WHAT YOU ARE ASKED TO DO:
What you return must match the records word for word, except that pictures are dropped.

Data entries:
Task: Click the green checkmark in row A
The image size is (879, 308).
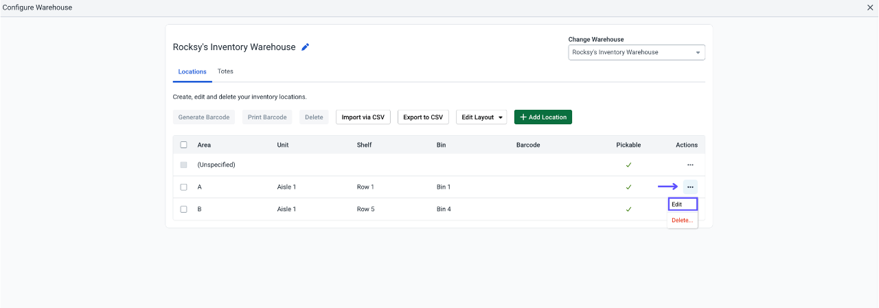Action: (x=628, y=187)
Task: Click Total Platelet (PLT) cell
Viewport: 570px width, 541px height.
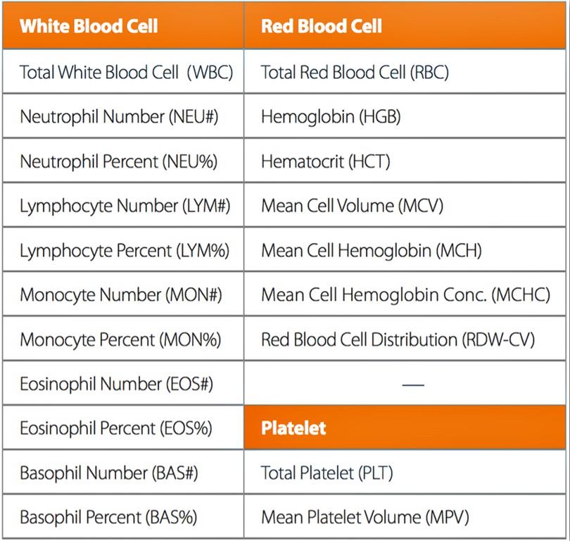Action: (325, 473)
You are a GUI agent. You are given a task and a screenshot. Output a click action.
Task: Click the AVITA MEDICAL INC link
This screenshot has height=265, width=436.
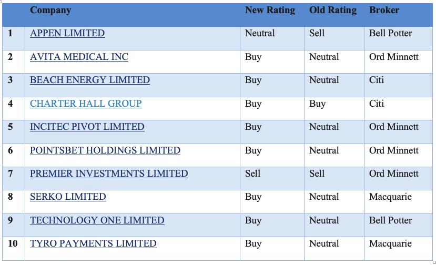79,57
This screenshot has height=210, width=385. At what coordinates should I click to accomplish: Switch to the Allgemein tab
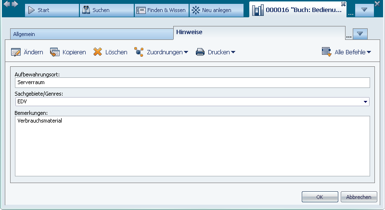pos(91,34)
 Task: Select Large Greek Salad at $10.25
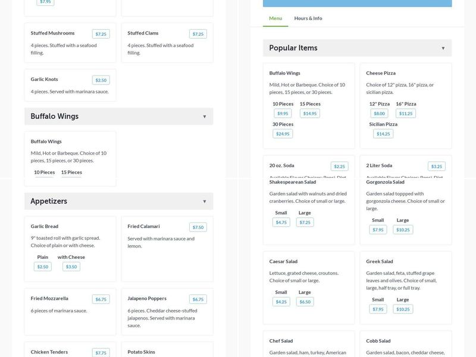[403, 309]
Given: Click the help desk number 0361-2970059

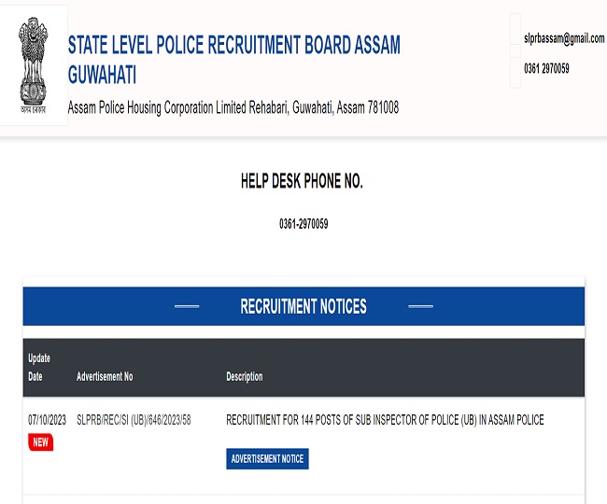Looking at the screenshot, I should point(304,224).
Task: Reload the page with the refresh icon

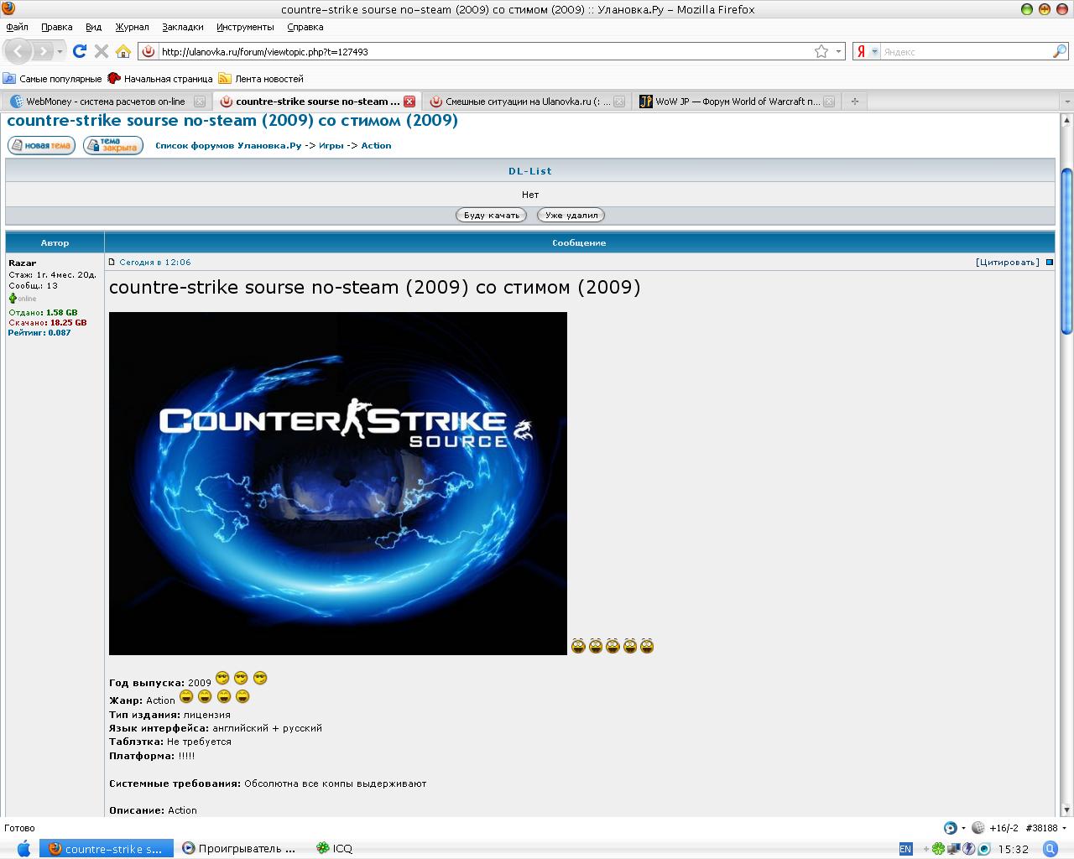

ANSWER TO THIS TASK:
Task: Click the green checkmark in row A
The image size is (879, 308).
Action: (x=628, y=187)
Task: Click Total Platelet (PLT) cell
Viewport: 570px width, 541px height.
Action: (325, 473)
You are a GUI agent. You are given a task and a screenshot. Output a click action.
Task: Click the AVITA MEDICAL INC link
This screenshot has height=265, width=436.
79,57
This screenshot has height=210, width=385. At what coordinates should I click to accomplish: Switch to the Allgemein tab
pos(91,34)
 Task: Select Large Greek Salad at $10.25
[403, 309]
Given: Click the help desk number 0361-2970059

Looking at the screenshot, I should point(304,224).
Task: Reload the page with the refresh icon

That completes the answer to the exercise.